Proteger os mais vulneráveis
Proteger os mais vulneráveis
por Conor O’Loughlin da Trócaire (Caritas da Irlanda)
Existe uma narrativa constante na catástrofe haitiana sobre os níveis de caos e violência que têm perturbado os fluxos de ajuda mas, como referiu o responsável de ajuda humanitária das Nações Unidas, John Holmes, “todos os desastres são caóticos porque o caos advém, precisamente, das catástrofes, independentemente da origem – natural ou humana.”
A experiência ensina-nos que, em situações como esta, a voz dos mais indefesos, já de si vulneráveis a abusos, fica mais inaudível. É algo que afecta, particularmente mulheres, crianças, idosos e doentes. A ajuda de emergência, mesmo neste cenário, tem chegado a muitas pessoas (só a Cáritas já distribuiu alimentos a mais de 100 000) e agora que nos movemos lentamente para a fase reabilitação, devemos ter presente um novo conjunto de preocupações.
Há medida que o pó assenta, é possível ter um quadro mais claro das necessidades e sabermos, com maior precisão, onde devem incidir os nossos esforços. Temos de pensar além das necessidades básicas pois a comida não vai manter as comunidades seguras e a água não vai proteger as pessoas da violência.
A juntar ao número devastador de mortos, centenas de milhares de famílias estão desalojadas e deslocadas dos seus lares. A grande maioria permanece em campos informais de deslocados, onde as armas estão facilmente disponíveis.

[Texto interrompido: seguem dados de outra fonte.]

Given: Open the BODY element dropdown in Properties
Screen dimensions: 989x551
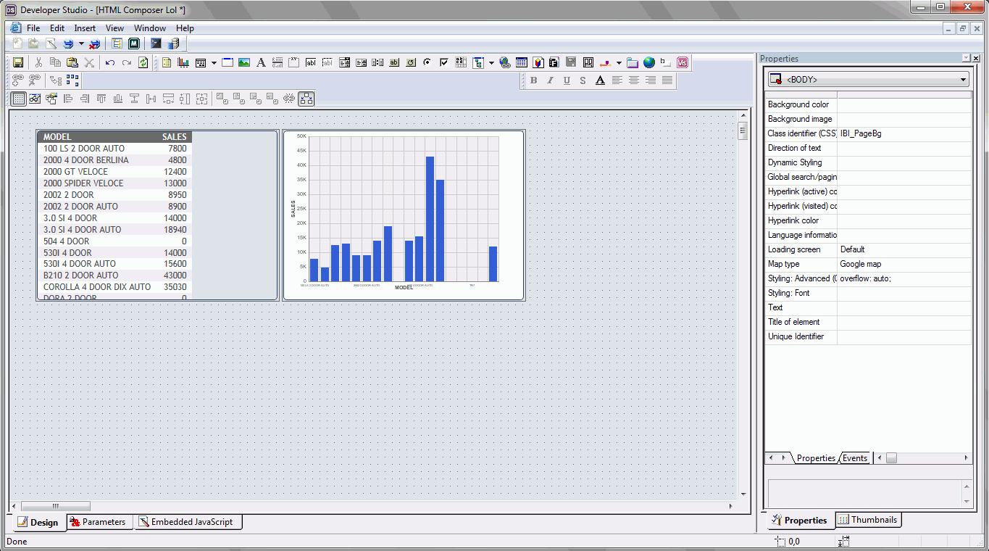Looking at the screenshot, I should coord(963,80).
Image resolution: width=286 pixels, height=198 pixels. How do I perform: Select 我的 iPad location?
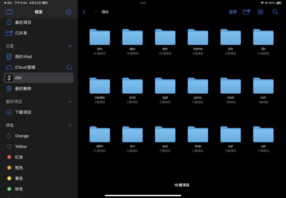(23, 57)
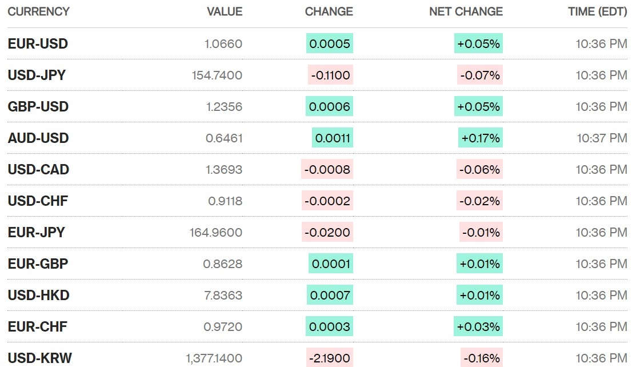
Task: Select the EUR-JPY cross rate
Action: (x=36, y=233)
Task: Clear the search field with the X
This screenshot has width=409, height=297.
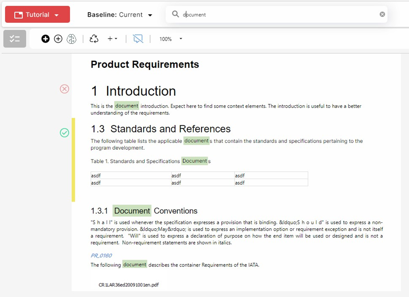Action: [x=382, y=14]
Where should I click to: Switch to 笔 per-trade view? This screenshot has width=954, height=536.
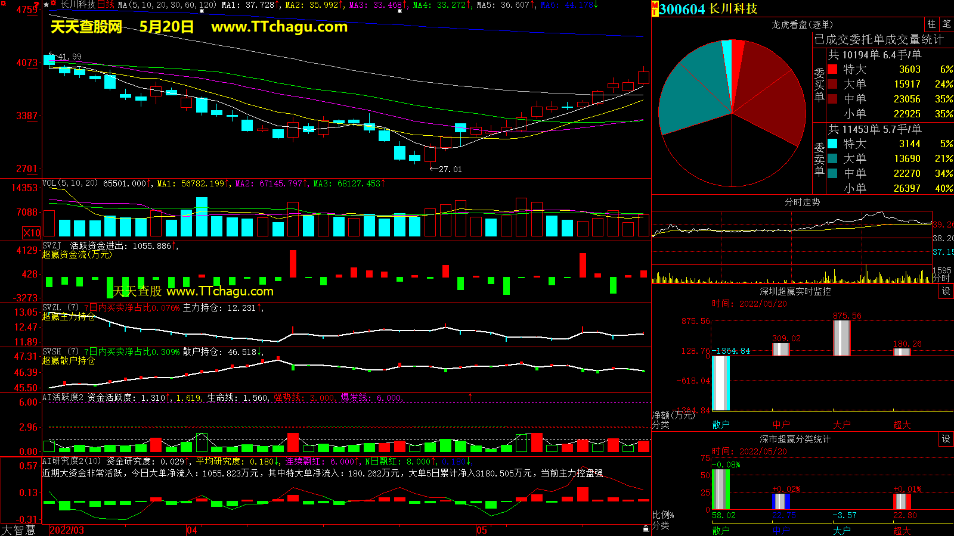tap(946, 24)
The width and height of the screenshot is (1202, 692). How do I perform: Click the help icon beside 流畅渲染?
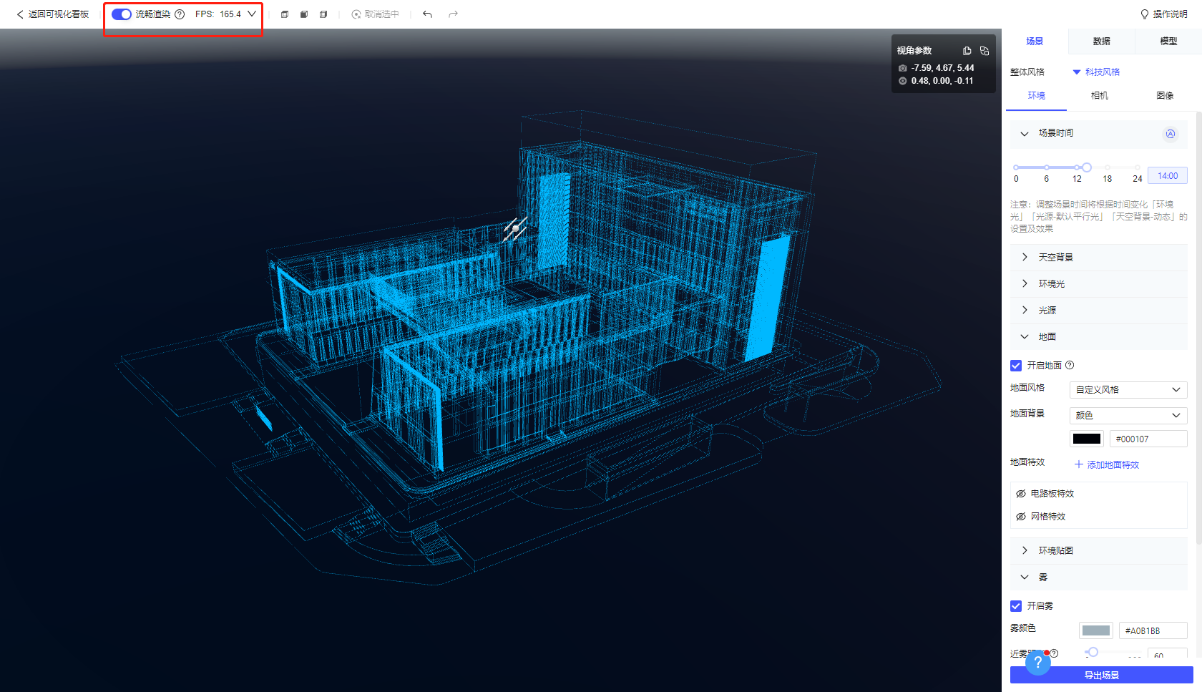[180, 14]
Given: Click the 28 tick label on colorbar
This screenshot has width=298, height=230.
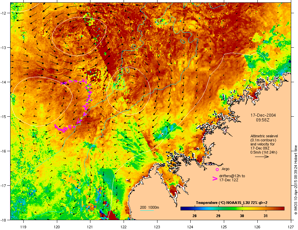Looking at the screenshot, I should (194, 216).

Os meios de subsistência foram destruídos com o sismo, muitas famílias separam-se forçosamente e não sabem do paradeiro dos seus entes queridos. Sem a protecção dos líderes do agregado familiar, muitas crianças e dependentes não têm quem os defenda. As crianças constituem quase metade da população afectada (48%) e muitas estão profundamente traumatizadas.
Enquanto continuamos a lidar com as consequências do sismo, não podemos permitir que se instale uma situação de vazio legal, na qual os direitos humanos são violados e os crimes perpetrados, sem receio das consequências. Desde os primeiros passos desta intervenção humanitária, que temos tentado dar uma resposta que vai para além das necessidades materiais. Temos promovido, também, uma resposta que garanta a protecção e segurança dos mais vulneráveis.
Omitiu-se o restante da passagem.